[Word and element location records]
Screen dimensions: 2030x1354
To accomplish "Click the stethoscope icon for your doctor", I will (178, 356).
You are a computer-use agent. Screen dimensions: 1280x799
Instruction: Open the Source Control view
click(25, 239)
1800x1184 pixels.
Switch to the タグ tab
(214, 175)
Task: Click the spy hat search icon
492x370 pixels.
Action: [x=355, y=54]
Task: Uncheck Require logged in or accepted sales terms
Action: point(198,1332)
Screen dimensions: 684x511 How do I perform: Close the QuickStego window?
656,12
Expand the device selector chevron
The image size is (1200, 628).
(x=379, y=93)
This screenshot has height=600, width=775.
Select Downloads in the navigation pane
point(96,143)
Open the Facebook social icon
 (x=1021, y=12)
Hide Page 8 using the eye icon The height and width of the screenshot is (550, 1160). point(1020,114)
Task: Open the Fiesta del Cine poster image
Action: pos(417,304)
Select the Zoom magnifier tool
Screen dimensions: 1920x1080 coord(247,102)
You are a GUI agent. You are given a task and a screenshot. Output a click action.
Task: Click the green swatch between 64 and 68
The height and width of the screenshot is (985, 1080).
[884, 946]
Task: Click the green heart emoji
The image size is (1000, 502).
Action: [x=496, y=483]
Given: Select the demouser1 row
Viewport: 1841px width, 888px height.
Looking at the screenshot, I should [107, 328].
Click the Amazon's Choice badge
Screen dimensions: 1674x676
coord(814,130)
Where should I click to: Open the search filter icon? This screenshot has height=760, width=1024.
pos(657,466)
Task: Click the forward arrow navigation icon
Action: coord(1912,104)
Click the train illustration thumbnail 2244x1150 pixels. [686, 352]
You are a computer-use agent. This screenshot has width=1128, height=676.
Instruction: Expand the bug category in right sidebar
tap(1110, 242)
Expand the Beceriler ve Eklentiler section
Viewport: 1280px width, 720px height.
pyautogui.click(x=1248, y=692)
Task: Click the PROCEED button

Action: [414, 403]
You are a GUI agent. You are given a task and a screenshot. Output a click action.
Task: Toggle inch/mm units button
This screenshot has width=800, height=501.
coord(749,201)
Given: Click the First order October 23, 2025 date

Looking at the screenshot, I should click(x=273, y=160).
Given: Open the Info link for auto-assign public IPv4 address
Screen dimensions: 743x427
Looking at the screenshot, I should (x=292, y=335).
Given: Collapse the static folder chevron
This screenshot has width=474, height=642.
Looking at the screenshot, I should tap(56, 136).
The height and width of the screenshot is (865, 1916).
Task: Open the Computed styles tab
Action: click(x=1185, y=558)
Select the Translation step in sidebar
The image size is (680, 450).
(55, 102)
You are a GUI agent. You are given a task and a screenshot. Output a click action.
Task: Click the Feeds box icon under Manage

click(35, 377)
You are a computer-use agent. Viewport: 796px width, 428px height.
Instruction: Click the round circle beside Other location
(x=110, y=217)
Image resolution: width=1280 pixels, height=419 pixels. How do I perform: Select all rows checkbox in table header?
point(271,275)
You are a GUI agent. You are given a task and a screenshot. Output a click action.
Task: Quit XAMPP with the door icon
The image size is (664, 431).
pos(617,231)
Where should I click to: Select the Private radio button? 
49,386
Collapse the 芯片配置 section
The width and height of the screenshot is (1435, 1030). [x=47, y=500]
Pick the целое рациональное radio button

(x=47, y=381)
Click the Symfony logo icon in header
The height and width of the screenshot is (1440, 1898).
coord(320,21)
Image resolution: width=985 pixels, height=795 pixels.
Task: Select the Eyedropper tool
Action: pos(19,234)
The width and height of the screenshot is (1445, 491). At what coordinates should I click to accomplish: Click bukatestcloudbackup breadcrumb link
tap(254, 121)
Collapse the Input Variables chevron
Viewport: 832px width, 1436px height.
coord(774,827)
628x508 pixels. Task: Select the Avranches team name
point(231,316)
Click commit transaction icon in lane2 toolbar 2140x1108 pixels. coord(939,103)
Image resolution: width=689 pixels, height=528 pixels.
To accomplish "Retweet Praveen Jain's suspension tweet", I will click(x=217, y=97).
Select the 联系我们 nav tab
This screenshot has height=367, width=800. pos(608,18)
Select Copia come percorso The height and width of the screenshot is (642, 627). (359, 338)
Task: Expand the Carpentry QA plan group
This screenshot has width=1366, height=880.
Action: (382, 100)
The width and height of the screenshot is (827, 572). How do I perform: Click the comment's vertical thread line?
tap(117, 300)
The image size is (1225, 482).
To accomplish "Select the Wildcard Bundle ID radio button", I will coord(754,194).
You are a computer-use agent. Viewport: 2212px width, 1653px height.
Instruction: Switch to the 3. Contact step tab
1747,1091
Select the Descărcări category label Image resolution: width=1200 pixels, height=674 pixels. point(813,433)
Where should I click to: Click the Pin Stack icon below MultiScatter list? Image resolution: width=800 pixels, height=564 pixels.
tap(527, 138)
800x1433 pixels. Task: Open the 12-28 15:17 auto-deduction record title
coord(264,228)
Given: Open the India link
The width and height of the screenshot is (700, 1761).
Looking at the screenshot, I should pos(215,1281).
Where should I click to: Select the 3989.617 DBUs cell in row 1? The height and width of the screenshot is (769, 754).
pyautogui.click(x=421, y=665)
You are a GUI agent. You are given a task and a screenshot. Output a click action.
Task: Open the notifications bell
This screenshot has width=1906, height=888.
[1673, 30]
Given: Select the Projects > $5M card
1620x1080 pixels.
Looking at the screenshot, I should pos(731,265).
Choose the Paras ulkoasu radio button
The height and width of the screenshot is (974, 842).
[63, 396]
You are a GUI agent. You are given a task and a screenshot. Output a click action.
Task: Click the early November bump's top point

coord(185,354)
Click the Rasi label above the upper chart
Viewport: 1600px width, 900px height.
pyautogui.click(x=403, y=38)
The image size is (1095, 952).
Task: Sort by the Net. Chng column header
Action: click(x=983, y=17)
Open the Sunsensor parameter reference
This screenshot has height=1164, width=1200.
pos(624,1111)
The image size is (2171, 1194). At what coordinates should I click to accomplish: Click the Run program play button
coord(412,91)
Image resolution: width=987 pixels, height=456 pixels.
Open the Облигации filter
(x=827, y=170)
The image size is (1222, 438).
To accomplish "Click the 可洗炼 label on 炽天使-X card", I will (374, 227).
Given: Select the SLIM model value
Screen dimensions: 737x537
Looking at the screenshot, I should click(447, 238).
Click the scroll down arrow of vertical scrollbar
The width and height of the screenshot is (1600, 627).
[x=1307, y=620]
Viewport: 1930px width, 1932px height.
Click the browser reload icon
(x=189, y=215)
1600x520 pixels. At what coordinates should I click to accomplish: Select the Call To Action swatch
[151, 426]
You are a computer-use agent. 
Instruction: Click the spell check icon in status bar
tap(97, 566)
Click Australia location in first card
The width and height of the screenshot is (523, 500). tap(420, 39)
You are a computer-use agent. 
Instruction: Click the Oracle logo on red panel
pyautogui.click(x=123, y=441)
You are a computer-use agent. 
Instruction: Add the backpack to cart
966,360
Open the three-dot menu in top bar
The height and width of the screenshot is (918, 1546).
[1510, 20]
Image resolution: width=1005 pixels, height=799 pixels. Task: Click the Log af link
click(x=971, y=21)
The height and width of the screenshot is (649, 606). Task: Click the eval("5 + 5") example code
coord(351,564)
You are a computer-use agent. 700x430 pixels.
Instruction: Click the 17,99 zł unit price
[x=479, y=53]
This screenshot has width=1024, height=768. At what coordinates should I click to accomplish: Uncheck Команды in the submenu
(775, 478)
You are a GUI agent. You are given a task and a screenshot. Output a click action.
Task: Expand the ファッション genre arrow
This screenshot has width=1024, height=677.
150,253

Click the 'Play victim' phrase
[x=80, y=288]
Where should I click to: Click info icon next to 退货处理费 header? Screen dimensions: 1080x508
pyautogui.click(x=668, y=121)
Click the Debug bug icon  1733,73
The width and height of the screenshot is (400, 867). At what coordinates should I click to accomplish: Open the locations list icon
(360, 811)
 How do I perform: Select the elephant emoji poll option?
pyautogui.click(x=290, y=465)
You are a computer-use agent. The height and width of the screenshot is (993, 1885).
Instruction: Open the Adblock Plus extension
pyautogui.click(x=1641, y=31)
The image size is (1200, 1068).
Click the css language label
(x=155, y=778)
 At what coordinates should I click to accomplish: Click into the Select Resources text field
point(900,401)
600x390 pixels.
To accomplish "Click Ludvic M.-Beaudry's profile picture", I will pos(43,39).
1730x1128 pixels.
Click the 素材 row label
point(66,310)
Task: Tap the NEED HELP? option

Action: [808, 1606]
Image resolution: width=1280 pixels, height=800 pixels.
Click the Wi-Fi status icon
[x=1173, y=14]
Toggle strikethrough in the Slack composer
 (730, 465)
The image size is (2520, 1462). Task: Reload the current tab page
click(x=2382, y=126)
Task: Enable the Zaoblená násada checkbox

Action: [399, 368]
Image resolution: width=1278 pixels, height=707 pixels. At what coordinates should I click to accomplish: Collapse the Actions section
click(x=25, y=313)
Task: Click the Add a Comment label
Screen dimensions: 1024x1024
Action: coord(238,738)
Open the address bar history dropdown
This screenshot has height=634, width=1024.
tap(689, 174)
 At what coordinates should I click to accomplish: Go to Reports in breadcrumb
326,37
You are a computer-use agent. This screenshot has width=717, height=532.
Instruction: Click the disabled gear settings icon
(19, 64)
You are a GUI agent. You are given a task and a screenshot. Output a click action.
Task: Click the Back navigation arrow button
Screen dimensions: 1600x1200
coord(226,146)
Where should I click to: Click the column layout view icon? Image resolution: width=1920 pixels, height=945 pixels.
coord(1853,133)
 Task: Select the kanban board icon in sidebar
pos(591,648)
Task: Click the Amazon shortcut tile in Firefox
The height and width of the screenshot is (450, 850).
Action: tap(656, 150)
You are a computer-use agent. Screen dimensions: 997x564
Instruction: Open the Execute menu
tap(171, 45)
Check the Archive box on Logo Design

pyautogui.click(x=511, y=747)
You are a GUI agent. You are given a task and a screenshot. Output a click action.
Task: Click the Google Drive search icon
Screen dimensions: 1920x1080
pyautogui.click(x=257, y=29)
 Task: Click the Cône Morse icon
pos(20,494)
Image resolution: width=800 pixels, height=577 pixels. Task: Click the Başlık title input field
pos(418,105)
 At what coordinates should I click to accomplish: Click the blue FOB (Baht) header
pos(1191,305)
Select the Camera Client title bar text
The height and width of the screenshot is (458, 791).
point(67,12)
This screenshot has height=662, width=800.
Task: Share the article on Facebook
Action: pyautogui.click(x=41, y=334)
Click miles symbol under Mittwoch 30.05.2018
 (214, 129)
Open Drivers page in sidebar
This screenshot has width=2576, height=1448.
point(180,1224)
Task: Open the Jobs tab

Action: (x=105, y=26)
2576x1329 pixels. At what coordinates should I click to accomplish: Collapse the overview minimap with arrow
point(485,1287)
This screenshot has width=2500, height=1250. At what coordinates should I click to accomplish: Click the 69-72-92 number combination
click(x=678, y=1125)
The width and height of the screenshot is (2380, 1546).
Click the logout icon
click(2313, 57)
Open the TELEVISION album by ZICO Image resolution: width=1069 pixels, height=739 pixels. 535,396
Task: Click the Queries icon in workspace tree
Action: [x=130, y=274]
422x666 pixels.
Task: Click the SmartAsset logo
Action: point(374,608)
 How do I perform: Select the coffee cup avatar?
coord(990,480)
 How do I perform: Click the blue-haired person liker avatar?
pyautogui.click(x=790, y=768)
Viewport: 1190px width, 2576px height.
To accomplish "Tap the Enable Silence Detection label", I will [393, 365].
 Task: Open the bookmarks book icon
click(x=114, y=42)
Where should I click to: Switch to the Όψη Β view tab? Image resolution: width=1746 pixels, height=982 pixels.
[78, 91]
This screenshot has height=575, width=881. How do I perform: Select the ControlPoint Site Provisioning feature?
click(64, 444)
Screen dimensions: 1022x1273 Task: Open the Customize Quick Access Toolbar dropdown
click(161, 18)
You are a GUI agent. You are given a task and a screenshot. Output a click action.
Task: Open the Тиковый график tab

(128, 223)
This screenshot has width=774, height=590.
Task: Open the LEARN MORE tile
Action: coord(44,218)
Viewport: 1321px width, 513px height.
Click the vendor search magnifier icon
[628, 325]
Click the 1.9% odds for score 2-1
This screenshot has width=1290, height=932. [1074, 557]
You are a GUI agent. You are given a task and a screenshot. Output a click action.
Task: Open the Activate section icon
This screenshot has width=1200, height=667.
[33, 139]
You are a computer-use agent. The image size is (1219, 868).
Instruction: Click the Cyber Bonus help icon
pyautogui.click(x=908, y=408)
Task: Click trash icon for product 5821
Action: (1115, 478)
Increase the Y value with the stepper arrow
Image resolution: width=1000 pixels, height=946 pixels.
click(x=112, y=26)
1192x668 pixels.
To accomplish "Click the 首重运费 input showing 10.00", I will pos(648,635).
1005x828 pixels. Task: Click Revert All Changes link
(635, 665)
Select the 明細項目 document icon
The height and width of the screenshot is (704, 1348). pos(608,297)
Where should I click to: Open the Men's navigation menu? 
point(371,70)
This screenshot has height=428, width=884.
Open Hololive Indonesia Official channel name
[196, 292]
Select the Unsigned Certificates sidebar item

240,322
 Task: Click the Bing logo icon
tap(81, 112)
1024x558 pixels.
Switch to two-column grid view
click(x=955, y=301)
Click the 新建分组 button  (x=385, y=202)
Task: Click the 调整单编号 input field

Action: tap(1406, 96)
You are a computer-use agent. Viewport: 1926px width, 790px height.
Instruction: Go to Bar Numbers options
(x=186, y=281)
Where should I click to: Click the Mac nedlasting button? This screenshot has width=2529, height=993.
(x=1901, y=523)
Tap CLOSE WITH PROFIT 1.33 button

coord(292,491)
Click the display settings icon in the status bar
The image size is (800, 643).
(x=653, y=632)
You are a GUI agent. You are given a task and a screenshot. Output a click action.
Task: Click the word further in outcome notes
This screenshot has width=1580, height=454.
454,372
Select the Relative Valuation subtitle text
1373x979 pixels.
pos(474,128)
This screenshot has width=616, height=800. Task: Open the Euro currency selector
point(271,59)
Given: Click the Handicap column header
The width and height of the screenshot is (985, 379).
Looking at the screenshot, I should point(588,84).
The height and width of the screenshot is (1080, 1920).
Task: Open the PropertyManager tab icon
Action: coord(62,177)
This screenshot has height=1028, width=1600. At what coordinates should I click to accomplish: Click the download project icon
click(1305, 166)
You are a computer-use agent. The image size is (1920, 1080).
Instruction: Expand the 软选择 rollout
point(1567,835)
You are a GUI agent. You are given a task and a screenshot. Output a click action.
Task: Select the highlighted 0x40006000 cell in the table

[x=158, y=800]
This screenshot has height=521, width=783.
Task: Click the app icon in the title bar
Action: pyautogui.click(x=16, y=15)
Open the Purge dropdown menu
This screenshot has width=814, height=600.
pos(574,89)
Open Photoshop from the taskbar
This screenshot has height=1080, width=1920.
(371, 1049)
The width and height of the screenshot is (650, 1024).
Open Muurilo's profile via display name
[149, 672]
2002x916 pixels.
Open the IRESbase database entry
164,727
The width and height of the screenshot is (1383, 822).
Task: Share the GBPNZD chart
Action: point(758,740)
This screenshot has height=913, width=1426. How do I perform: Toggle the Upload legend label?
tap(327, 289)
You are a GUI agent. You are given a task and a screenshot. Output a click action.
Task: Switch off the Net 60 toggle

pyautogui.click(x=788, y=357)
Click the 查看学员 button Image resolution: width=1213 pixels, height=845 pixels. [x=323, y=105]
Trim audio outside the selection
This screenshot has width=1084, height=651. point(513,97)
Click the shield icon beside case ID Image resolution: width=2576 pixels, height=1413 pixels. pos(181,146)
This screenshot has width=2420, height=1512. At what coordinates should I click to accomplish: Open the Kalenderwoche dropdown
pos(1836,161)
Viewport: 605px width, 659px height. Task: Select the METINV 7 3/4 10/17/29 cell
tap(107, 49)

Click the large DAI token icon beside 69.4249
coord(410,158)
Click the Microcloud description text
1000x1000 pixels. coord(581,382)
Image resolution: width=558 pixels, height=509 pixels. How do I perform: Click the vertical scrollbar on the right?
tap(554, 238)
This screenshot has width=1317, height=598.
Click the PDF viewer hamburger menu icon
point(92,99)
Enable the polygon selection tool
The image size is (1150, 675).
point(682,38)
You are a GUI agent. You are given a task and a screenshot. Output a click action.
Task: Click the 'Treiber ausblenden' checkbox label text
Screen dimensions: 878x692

GOAL: Put the stretch of items from the line containing "Click the 1.9% odds for score 2-1" through the line containing "Action: (1115, 478)" into a Markdown table with the columns Row and Line, numbering each line and leaving out blank lines.

RESULT:
| Row | Line |
|---|---|
| 1 | Click the 1.9% odds for score 2-1 |
| 2 | This screenshot has width=1290, height=932. [1074, 557] |
| 3 | You are a GUI agent. You are given a task and a screenshot. Output a click action. |
| 4 | Task: Open the Activate section icon |
| 5 | This screenshot has width=1200, height=667. |
| 6 | [33, 139] |
| 7 | You are a computer-use agent. The image size is (1219, 868). |
| 8 | Instruction: Click the Cyber Bonus help icon |
| 9 | pyautogui.click(x=908, y=408) |
| 10 | Task: Click trash icon for product 5821 |
| 11 | Action: (1115, 478) |